— MATERIAL PROVIDED —
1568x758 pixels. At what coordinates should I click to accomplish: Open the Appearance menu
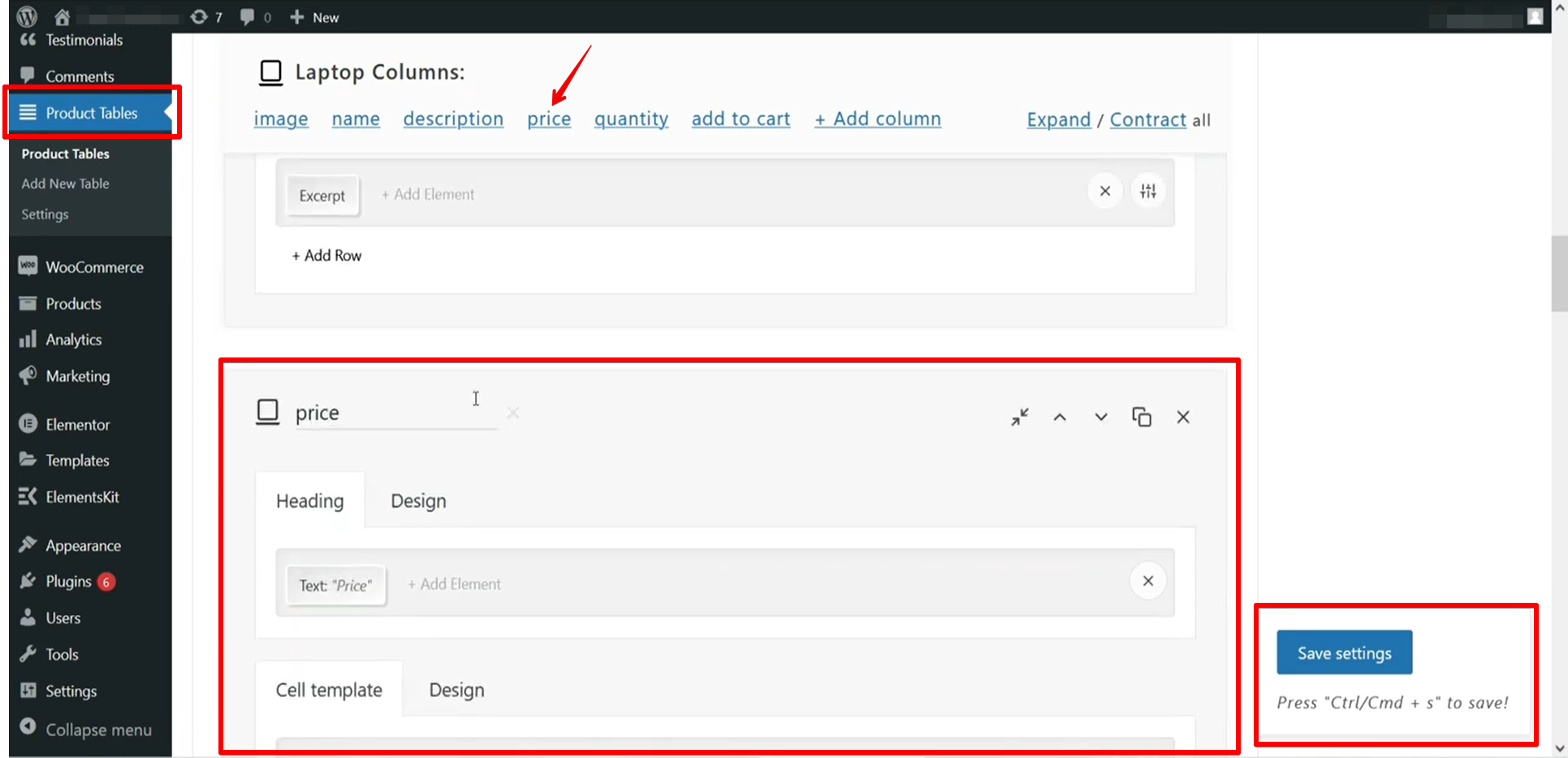[83, 545]

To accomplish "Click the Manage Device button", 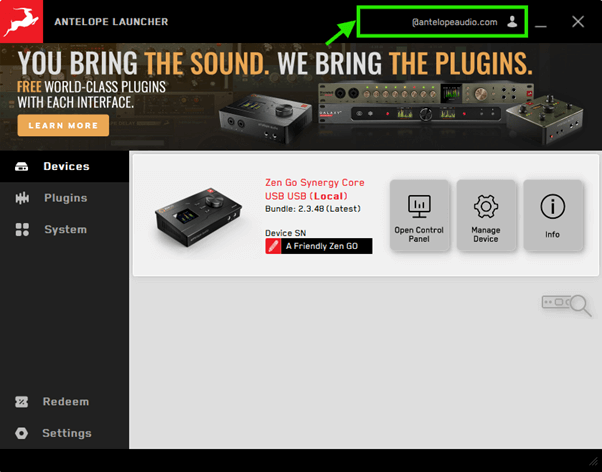I will (x=486, y=215).
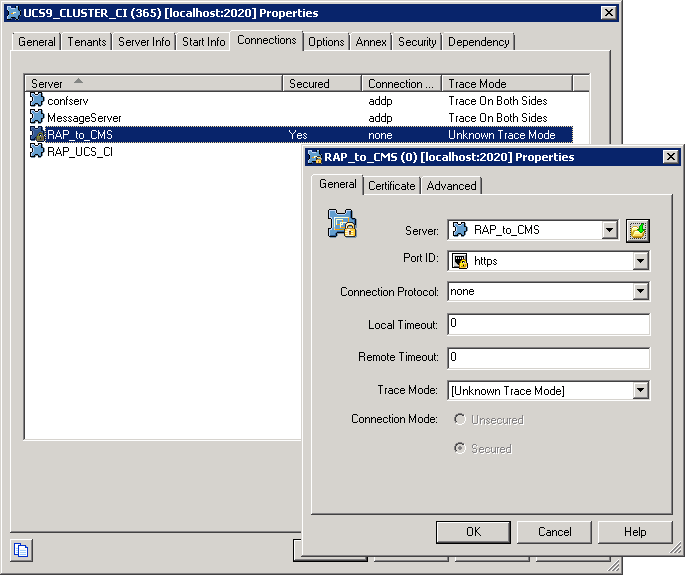Click the confserv server icon
The image size is (686, 576).
click(37, 101)
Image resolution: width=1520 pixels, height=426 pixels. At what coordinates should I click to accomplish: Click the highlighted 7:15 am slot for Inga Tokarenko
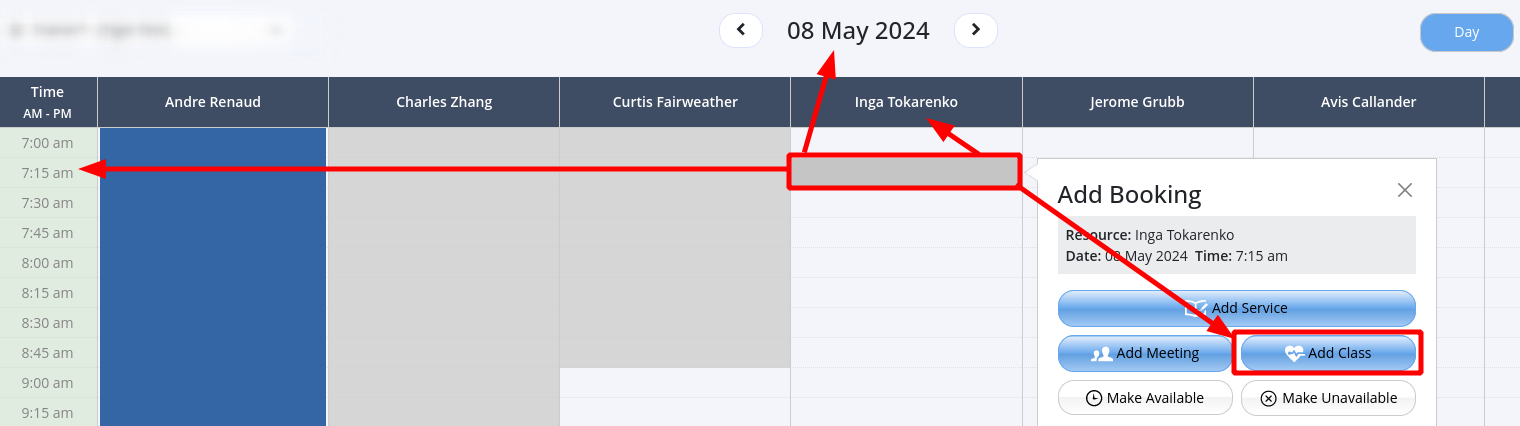point(904,172)
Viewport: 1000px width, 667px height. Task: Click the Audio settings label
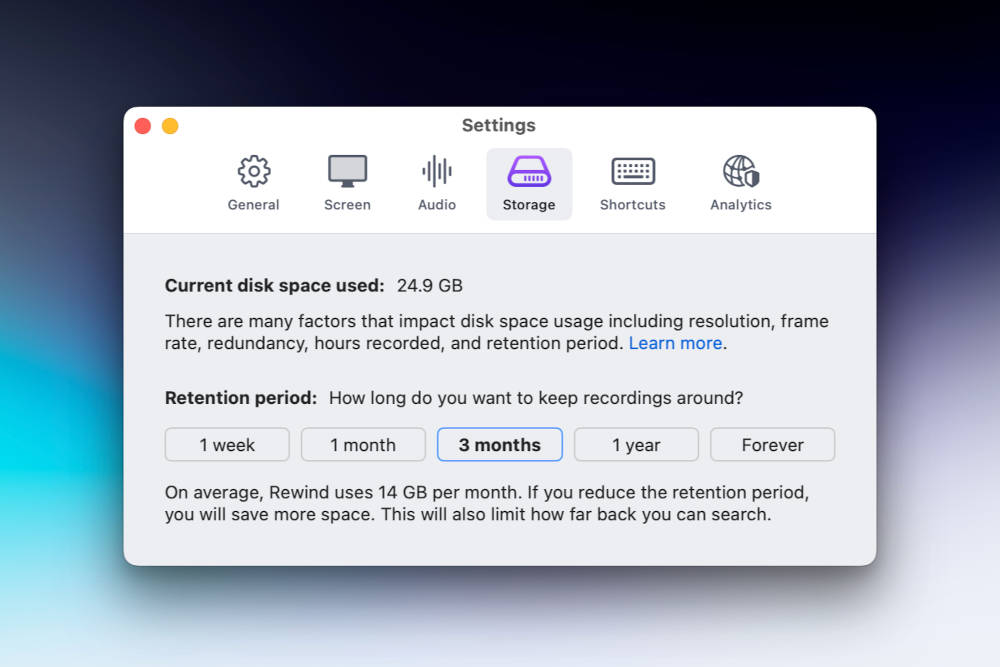point(436,204)
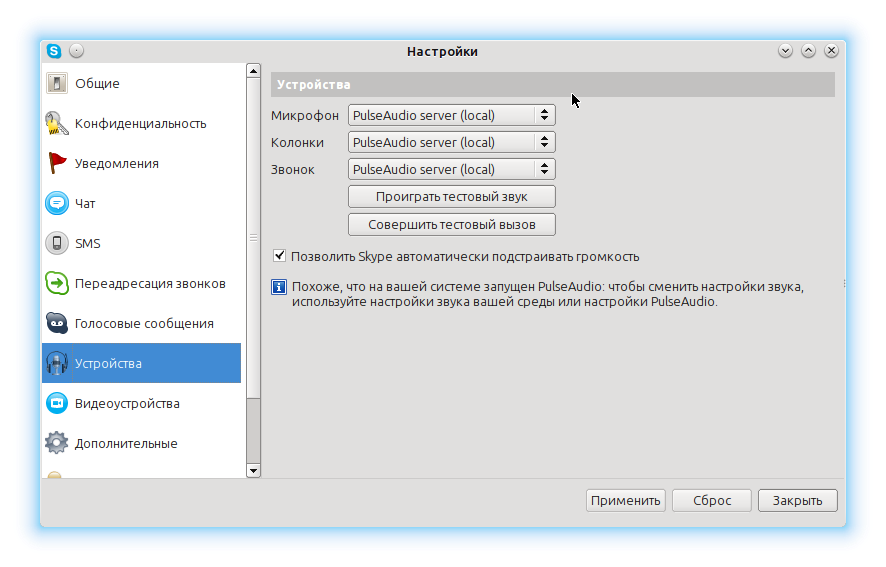
Task: Click the chat bubble icon (Чат)
Action: [57, 203]
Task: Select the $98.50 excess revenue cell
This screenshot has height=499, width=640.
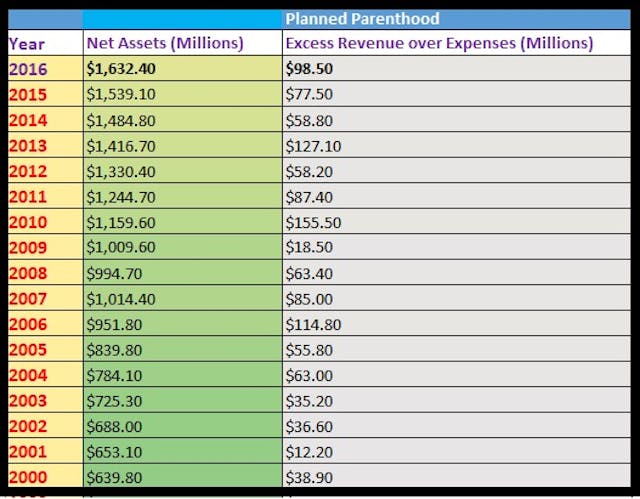Action: pos(311,68)
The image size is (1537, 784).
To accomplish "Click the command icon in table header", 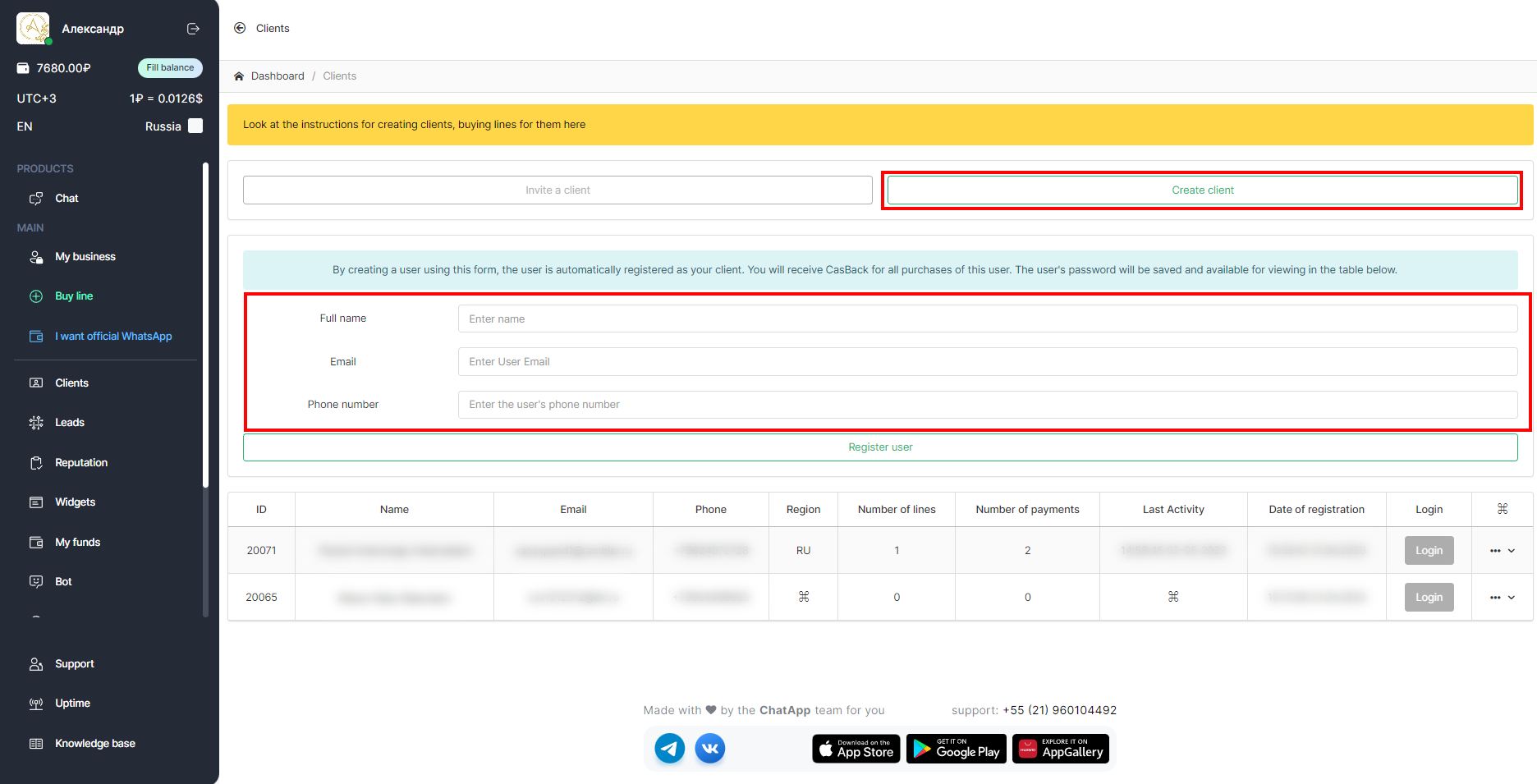I will click(x=1502, y=509).
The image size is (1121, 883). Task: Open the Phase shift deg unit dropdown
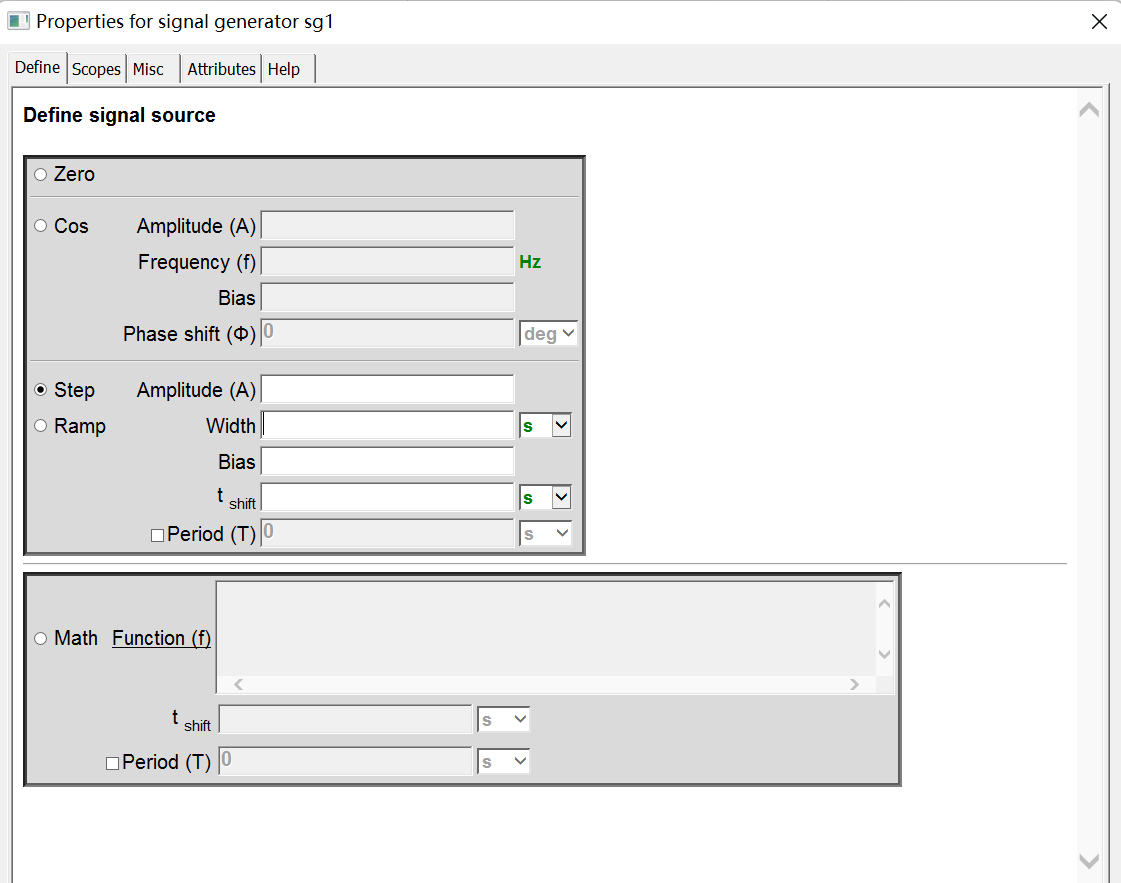549,334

— CHALLENGE —
How many lines of the material above contain the word "Task"? Reply with the number alone.

— RESPONSE FOR THIS EXERCISE —
4